Para homenageá-lo eu poderia falar muito mais de sua trajetória como artista e como pessoa pública, que são temas que estudei. Mas, como disse, hoje quero lembrar do ser humano que tive a oportunidade de conviver em muitos momentos de alegrias, entusiasmos, celebrações, debates, inquietações, incertezas e esperanças. Enfim, celebrá-lo como uma pessoa muito especial e querida, para mim e para muita gente. Hoje quero reviver os momentos de intensos diálogos nos jardins da casa, nos dias de trabalhos em seu ateliê, nas muitas conversas partilhando a sopa do final da tarde na cozinha da casa, falando de músicas, filmes e das noticias do dia.

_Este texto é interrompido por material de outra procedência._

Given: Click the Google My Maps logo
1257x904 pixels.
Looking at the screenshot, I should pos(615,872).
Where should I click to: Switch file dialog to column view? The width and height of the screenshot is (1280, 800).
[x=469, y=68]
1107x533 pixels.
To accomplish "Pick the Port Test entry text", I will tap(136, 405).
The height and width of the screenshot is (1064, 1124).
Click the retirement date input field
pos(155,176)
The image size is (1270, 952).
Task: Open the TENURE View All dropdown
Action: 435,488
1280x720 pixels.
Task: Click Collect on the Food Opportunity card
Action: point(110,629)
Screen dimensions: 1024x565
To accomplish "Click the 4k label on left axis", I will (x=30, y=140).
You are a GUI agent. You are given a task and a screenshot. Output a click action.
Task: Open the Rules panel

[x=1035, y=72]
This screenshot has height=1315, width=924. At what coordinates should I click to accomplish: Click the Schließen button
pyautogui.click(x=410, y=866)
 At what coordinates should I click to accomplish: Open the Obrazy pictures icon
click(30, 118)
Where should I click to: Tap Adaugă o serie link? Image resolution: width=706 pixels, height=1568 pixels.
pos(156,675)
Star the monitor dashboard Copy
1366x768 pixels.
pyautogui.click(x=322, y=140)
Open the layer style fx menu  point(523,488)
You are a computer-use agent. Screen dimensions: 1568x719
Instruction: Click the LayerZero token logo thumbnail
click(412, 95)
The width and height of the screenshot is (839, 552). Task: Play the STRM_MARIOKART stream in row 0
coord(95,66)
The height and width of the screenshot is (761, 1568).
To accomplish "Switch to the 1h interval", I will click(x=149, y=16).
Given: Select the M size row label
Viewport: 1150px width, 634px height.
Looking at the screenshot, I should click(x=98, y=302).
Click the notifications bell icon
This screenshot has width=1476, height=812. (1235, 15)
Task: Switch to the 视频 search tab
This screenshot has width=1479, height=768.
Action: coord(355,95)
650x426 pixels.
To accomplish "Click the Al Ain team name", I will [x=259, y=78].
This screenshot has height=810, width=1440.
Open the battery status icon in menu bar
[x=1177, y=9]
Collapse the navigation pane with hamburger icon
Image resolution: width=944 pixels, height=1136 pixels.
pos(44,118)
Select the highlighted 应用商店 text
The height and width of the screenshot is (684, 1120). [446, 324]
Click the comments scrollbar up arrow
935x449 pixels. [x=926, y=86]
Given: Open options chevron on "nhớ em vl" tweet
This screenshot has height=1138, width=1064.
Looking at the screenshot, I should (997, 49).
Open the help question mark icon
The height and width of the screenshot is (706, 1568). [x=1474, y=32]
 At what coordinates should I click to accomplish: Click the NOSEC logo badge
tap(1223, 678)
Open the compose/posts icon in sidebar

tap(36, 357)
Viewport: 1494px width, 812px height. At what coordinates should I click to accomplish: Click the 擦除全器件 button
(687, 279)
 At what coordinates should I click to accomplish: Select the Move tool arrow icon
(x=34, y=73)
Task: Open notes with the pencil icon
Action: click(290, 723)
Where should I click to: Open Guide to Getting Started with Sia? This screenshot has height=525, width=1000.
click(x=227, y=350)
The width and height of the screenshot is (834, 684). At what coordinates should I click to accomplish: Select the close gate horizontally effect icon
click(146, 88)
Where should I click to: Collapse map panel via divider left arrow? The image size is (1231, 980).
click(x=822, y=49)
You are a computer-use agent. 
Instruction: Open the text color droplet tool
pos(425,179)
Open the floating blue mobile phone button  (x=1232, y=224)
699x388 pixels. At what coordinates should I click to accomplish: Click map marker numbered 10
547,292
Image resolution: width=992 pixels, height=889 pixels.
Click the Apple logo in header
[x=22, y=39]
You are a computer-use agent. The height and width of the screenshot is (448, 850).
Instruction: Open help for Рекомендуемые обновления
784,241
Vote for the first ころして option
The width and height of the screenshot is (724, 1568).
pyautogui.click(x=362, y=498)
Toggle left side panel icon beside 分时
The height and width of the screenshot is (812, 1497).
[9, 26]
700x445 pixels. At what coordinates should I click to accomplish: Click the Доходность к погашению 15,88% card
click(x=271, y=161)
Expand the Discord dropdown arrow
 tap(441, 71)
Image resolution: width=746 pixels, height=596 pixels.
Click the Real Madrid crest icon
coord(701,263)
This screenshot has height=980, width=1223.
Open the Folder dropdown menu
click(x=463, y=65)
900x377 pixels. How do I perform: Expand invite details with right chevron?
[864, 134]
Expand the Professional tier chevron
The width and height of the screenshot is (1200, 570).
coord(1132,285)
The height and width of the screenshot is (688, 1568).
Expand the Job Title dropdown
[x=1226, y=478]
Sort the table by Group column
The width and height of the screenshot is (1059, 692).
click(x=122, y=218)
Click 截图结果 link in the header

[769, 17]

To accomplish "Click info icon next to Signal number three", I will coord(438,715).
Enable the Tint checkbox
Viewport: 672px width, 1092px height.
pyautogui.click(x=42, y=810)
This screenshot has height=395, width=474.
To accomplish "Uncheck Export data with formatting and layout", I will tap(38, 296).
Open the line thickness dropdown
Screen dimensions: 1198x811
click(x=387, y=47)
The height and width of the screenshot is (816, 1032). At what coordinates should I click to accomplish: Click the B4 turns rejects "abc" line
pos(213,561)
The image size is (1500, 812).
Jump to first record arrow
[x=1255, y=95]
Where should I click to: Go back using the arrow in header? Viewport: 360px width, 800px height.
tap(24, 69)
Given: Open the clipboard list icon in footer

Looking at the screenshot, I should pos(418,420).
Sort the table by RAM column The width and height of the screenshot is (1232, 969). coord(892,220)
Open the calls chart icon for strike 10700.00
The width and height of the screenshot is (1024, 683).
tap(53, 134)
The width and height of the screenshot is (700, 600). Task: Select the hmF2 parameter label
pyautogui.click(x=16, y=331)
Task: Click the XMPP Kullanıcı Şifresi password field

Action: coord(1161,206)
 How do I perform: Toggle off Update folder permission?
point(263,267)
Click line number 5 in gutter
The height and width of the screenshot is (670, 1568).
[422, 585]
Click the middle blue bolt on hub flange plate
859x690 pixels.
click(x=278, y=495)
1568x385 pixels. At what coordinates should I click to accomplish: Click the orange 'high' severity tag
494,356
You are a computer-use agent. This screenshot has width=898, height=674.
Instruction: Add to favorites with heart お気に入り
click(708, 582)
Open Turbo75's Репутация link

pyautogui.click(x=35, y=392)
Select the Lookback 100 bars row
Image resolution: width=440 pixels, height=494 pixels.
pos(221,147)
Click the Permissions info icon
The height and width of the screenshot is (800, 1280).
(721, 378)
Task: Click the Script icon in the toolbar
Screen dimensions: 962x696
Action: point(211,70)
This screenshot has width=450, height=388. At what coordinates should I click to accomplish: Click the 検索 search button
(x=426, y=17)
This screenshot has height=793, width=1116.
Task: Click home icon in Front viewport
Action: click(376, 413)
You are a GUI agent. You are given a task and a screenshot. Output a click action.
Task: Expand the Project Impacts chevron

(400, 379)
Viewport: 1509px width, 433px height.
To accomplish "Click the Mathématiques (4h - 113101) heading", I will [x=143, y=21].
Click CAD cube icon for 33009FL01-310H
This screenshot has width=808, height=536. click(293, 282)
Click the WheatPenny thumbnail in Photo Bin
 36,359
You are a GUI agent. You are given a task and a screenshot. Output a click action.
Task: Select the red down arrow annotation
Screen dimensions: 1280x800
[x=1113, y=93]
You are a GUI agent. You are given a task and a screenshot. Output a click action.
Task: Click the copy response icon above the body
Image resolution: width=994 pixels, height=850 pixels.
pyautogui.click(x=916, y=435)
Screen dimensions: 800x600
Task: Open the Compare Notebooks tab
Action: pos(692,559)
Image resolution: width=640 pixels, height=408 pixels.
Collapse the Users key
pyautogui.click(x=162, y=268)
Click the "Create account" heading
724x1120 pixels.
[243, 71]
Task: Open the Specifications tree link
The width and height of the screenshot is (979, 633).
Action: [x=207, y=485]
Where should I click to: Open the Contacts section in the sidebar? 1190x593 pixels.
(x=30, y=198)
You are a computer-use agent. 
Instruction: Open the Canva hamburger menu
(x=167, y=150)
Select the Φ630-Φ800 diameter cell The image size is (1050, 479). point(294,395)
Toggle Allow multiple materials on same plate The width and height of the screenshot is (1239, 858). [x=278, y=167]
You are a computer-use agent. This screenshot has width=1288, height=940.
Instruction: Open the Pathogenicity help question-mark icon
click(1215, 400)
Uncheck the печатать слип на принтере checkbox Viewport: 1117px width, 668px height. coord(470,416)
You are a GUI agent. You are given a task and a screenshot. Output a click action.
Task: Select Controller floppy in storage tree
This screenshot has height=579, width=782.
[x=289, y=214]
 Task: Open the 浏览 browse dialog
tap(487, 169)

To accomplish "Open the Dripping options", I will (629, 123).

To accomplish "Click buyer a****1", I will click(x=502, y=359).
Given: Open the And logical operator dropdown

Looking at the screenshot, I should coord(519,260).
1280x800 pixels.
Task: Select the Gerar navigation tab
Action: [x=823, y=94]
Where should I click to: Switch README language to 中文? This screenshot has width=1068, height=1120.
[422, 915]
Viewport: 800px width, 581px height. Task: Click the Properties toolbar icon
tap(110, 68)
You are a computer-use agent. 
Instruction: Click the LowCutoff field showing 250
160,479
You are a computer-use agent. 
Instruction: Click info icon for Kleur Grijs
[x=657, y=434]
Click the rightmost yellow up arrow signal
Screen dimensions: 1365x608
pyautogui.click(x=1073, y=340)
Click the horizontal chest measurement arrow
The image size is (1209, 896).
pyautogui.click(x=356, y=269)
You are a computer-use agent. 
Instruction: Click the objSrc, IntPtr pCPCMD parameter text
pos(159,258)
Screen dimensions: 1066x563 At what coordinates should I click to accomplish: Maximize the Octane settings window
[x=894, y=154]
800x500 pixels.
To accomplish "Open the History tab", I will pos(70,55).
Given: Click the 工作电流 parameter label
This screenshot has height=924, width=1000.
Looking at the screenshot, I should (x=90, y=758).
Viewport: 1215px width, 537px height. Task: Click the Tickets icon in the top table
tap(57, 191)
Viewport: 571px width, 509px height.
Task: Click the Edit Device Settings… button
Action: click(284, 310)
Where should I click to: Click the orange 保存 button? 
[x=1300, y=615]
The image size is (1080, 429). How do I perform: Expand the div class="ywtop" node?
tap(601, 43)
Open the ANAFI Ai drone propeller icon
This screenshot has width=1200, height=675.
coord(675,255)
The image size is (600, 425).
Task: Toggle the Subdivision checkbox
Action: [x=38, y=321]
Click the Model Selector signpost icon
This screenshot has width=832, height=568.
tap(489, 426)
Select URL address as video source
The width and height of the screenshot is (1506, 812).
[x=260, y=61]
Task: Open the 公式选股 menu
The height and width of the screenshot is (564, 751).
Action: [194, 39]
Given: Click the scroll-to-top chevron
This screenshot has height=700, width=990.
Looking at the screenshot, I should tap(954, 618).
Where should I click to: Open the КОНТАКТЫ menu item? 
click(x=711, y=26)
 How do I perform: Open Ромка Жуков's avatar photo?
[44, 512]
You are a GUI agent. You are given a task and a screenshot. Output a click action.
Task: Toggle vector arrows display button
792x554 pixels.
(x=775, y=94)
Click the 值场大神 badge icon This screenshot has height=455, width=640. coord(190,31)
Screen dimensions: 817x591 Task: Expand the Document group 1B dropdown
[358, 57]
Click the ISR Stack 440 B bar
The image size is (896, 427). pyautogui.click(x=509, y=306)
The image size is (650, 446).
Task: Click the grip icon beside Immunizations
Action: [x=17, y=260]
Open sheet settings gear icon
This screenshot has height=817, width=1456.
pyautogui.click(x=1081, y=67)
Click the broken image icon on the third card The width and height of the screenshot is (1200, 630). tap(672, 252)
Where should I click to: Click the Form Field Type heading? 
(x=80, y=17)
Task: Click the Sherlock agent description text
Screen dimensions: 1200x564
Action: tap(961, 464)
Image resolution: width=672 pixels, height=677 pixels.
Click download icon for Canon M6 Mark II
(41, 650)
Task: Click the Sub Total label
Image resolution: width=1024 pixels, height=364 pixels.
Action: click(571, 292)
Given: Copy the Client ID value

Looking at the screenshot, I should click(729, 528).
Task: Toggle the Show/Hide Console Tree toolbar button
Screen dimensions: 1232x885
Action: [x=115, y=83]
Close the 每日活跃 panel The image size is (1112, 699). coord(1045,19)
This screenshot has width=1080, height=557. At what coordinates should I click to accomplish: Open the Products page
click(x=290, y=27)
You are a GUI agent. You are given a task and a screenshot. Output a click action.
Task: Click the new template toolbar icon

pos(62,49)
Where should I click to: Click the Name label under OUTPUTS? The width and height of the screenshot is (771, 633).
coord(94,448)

Perina, caro amigo, sei que há muito o que dizer a seu respeito neste seu centenário, mas, singelamente, quero lembrar de você brincando e cantarolando Piazzolla, sempre com uma mensagem singular ao usar poucas palavras para dizer muito.

Trabalhos citados:

CASSOLI, Camilo. Eu quero o mínimo pra falar – Trajetórias de Thomaz Perina: documentário. Direção: Camilo Cassoli. Pesquisa: Sônia Aparecida Fardin. Produção: Timbro Filmes e Instituto Thomaz Perina. Produção executiva: Rodrigo Aguiar. Montagem: Camilo Cassoli e Rodrigo Aguiar, Gravado em 2007 e editado em 2009. (29 min), son. color. Apoio. CPFL.

FARDIN, Sônia Aparecida. Escrita de si, escrita do outro: os procedimentos do artista Thomaz Perina em seu livro-arquivo e sua casa-ateliê. Unicamp- IA, Campinas/SP 2016. Tese de doutorado. Orientadora Profa. Dra. Iara Lis Franco Schiavinatto.

FONSECA, Dayz Peixoto e SILVA, José Armando Pereira da. Thomaz Perina: pintura e poética. Campinas: Pontes, 2005.

FONSECA, Dayz Peixoto. Grupo Vanguarda (1958-1966). Museu da Imagem e do Som de Campinas. Campinas: Prefeitura Municipal de Campinas, 1981.

FONSECA, Dayz Peixoto. Sem título, 16 mm, 20 min, 1979.